To limit engine operation if coolant temperature is to high.
Cooling fan operation.
Glow plug operating time.
The ECT works as an NTC sensor. As temperature rises, the resistance in the sensor decreases, as temperature
decreases, the resistance in the sensor increases. The ECM compares the voltage signal to stored values and
compensates fuel delivery to ensure optimum driveability at all times.
Inputs / Outputs
The ECT sensor (C0169-2) is provided a feed by the ECM (C0158-7) on a pink/green wire. The sensor is provided
an earth path (C0169-1) via the ECM (C0158-18) on a pink/black wire.
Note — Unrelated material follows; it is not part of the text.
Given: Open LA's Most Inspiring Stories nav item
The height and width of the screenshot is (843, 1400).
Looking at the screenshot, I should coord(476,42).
The ECT can fail or supply an incorrect signal if one or more of the following occurs:
Sensor open circuit.
Short circuit to vehicle supply.
Short circuit to vehicle earth.
Incorrect mechanical fitting.
Signal fixed above 40°C (104°F) not detected.
Signal fixed below 40°C (104°F) not detected.
In the event of an ECT sensor failure, any of the following symptoms may be observed:
Difficult cold start.
Difficult hot start.
Driveability concerns.
Instrument pack warning lamp illuminated.
Temperature gauge reads excessively hot.
Temperature gauge reads excessively cold.
In the event of a component failure the ECM calculates coolant temperature from the fuel temperature signal. If
this occurs, the limit of engine operation if coolant temperature becomes too high becomes inoperative.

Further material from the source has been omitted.